El dios, el Receptor, Basiliora, instintivamente se sintió amenazado. Intentó cerrar sus fauces abiertas, pero…
Su boca no se cerraba.
Dentro de la cavernosa extensión gris ceniza de sus fauces, brillantes hilos violetas se entrecruzaban salvajemente, manteniendo a la fuerza la boca del dios abierta de par en par.
En el momento en que se dio cuenta de ello, el enorme cuerpo de Basiliora, enroscado alrededor del altar, comenzó a convulsionarse.
¡RUMBLE!
Con solo un giro de su colosal cuerpo, todo el altar tembló como si hubiera habido un terremoto.
Sin embargo, el hombre no se inmutó.

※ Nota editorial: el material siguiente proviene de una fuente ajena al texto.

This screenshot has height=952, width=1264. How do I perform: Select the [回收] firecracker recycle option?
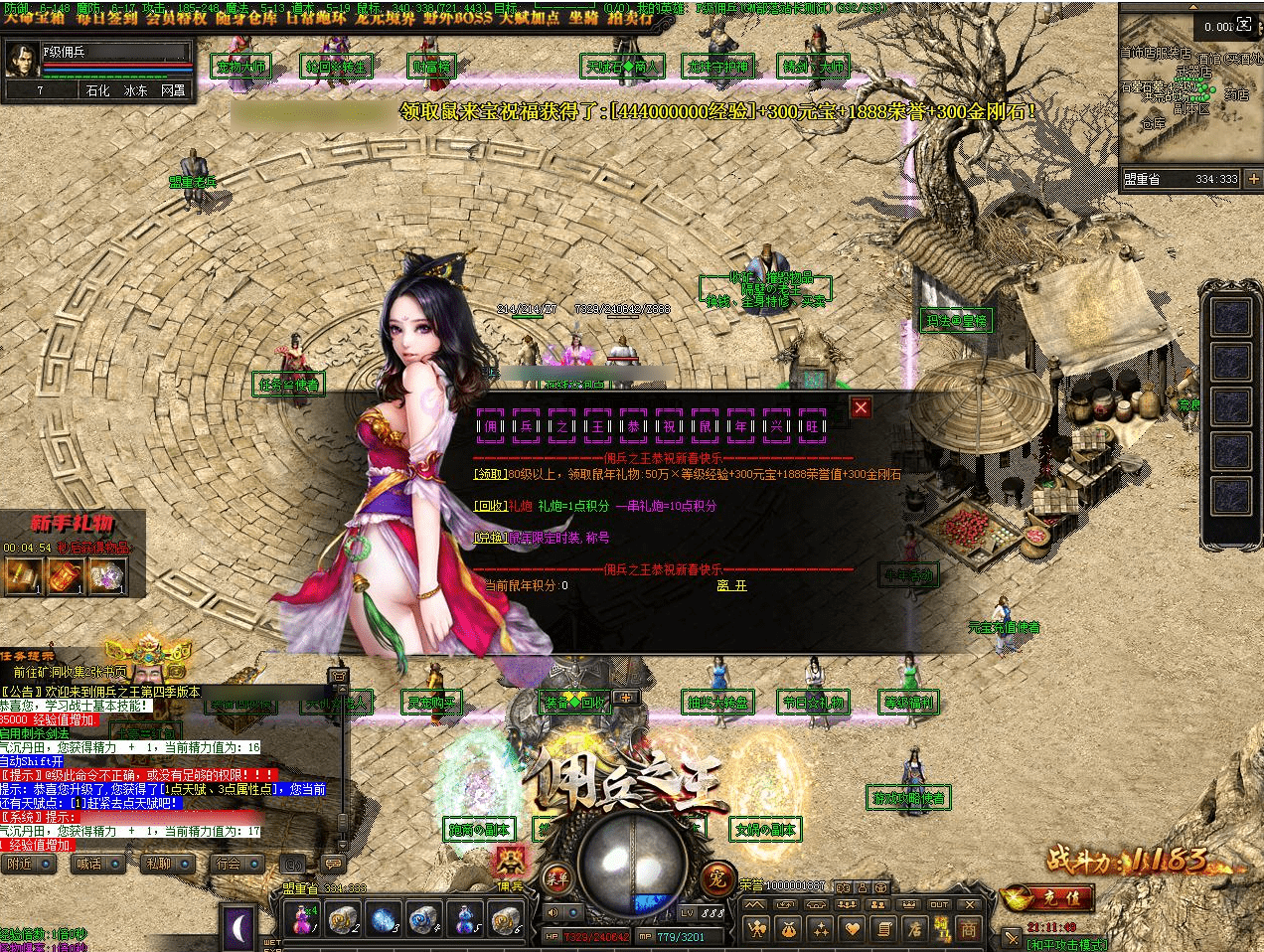(490, 506)
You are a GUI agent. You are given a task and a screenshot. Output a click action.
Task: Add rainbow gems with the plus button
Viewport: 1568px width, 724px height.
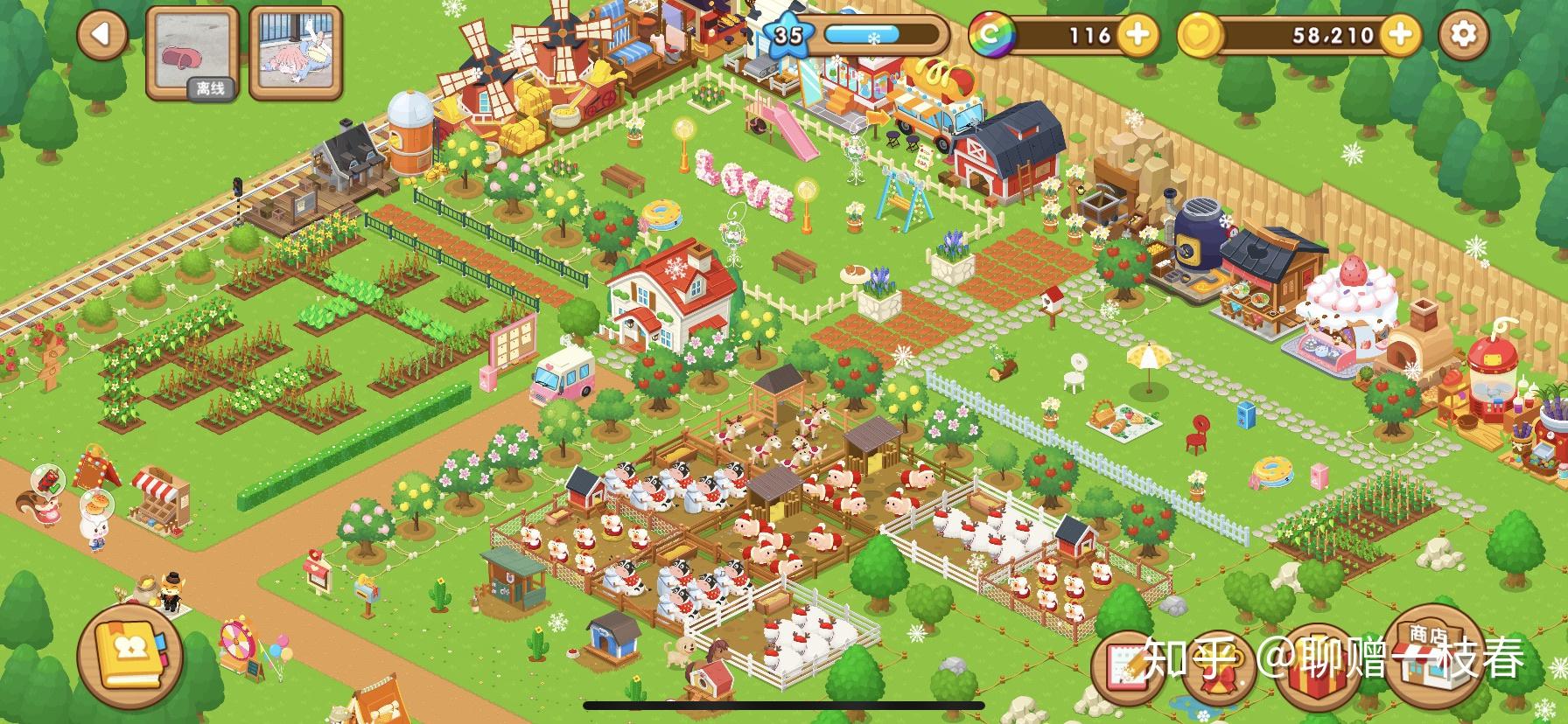[1138, 35]
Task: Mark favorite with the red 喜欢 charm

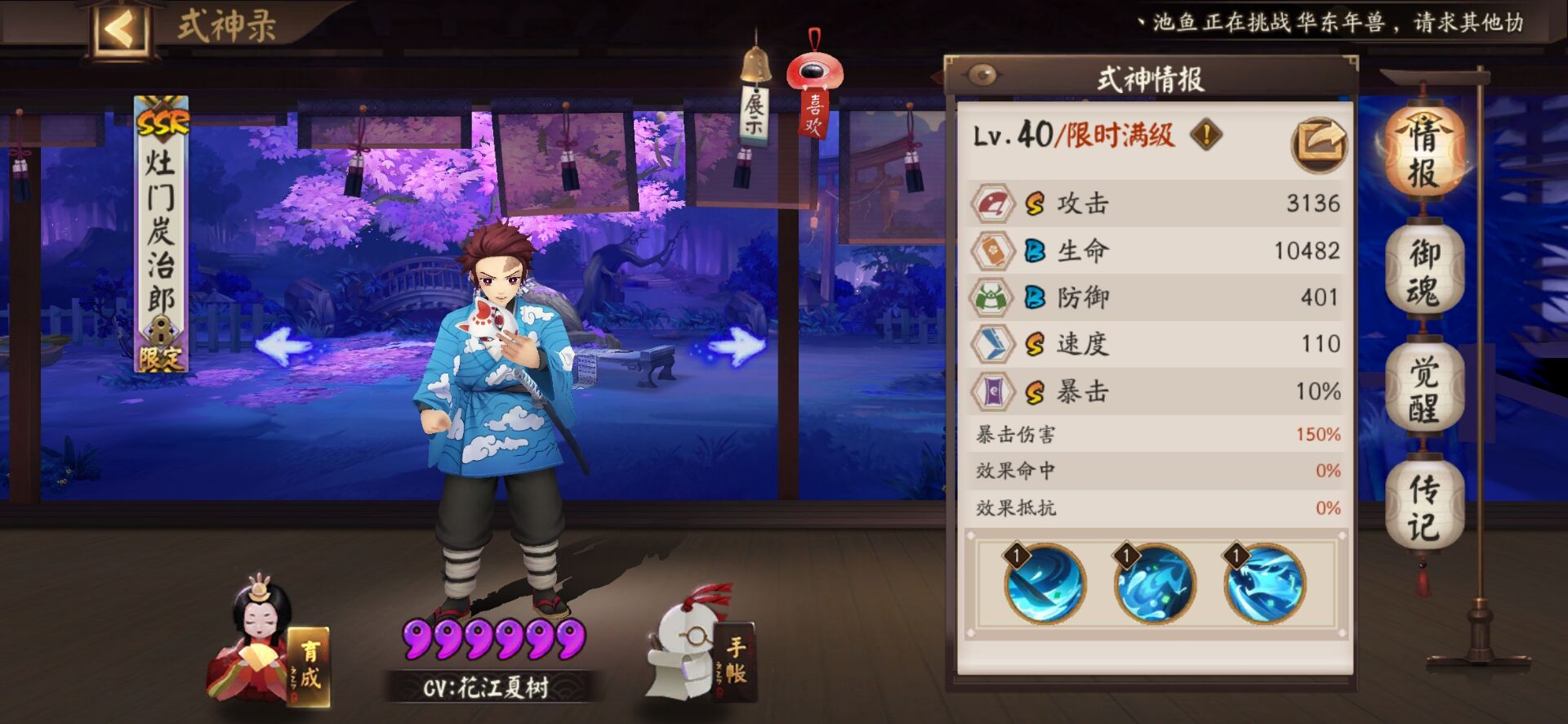Action: pos(814,98)
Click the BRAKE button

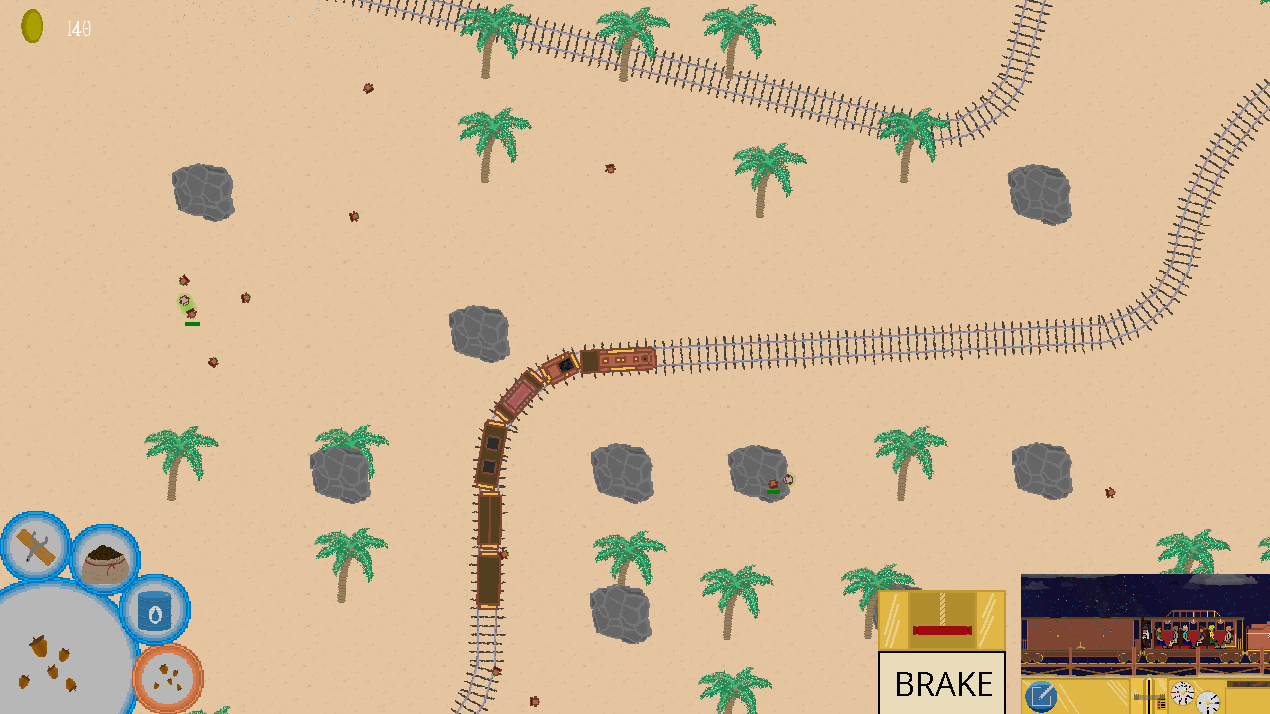[942, 683]
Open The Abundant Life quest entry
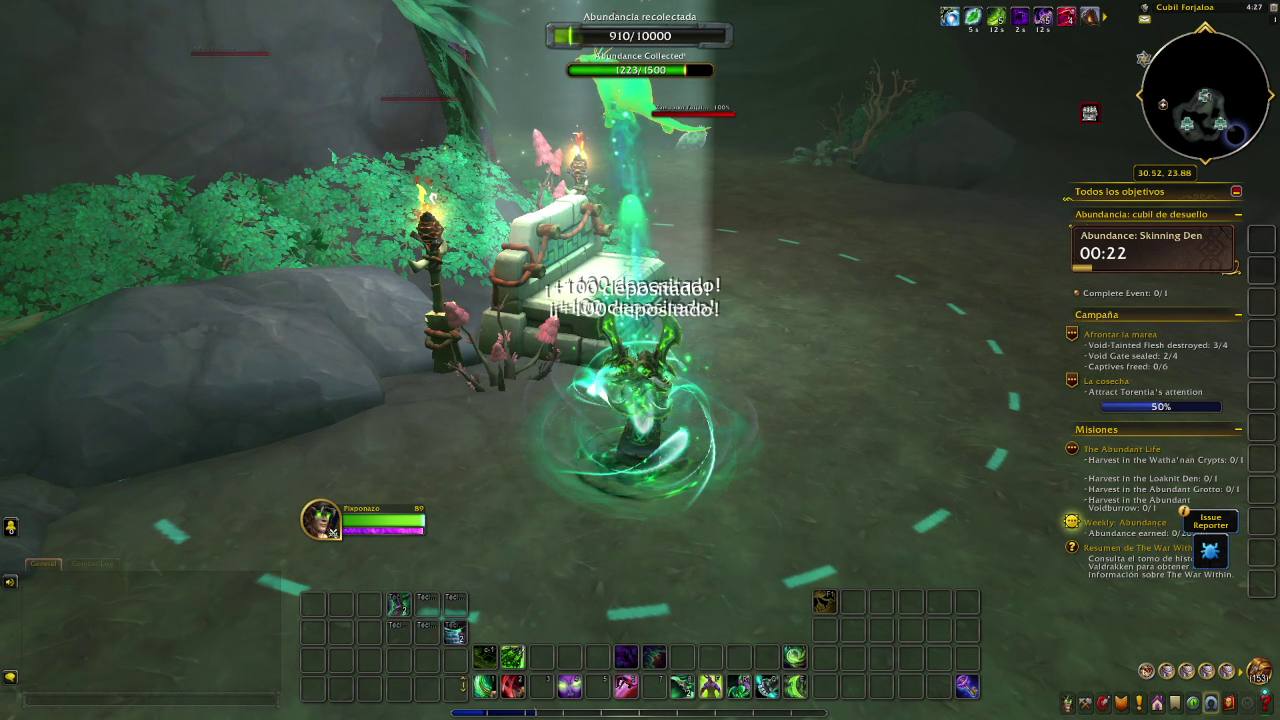This screenshot has height=720, width=1280. [x=1122, y=449]
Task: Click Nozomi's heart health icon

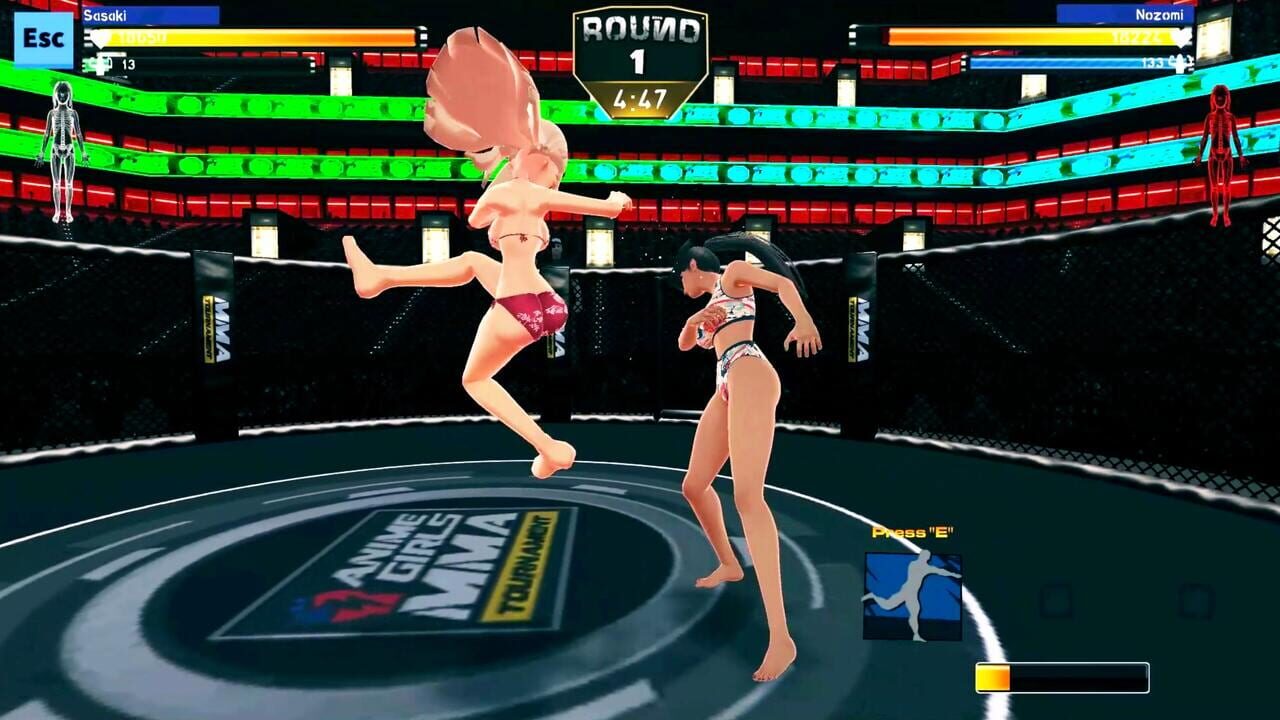Action: (1182, 35)
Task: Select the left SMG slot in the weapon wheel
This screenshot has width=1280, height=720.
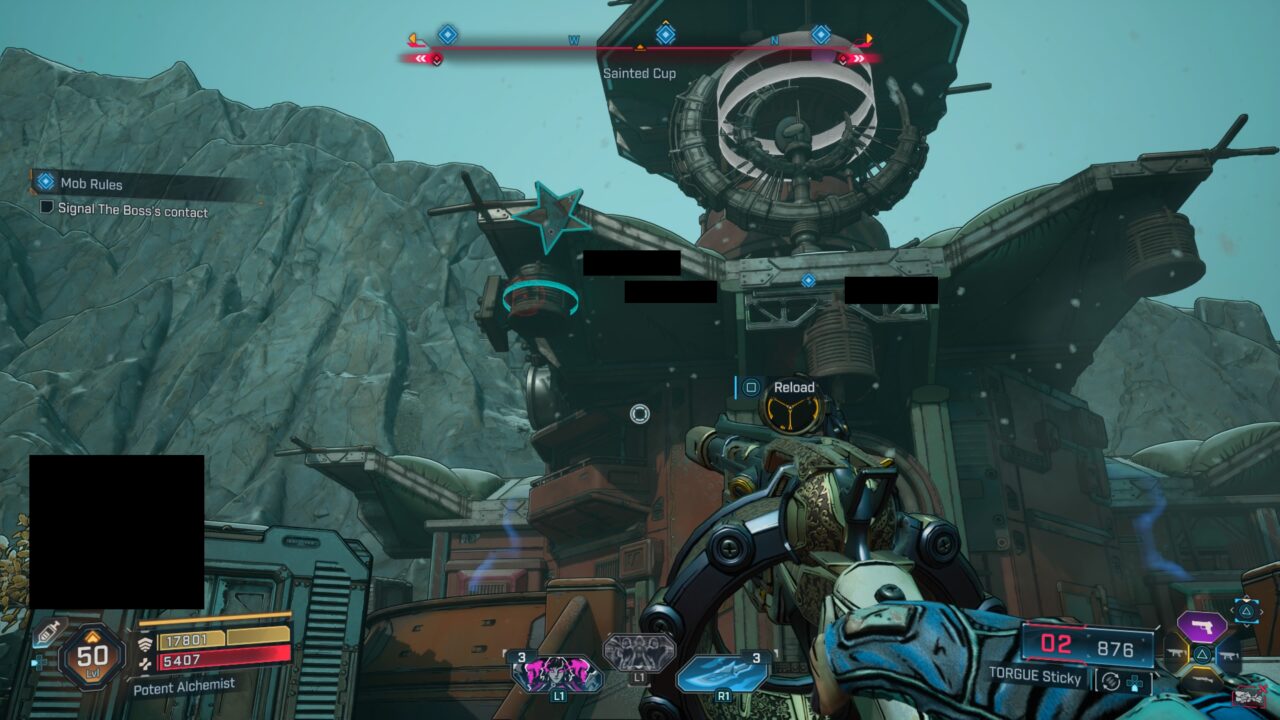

Subió con calma los escalones que le quedaban y pasó junto a Jenira, que se había quedado paralizada por el miedo, antes de detenerse frente al dios.
Con otro murmullo silencioso, levantó la mano y formó un gesto como si fuera una pistola, con los dedos índice y medio apuntando hacia adelante.
«Pierce».
Pronunció la última palabra.
¡BOOM!
Un enorme rayo cayó sobre nosotros.
La lanza de hierro salió disparada, destrozando la mandíbula superior de Basiliora con un impacto que hizo temblar la tierra.
Y entonces, el dios cayó.
Basiliora, atravesado y derrotado, se desplomó del altar, con su majestad divina destrozada.
Y Jenira, paralizada donde estaba, miró fijamente al hombre que había derribado a semejante «dios».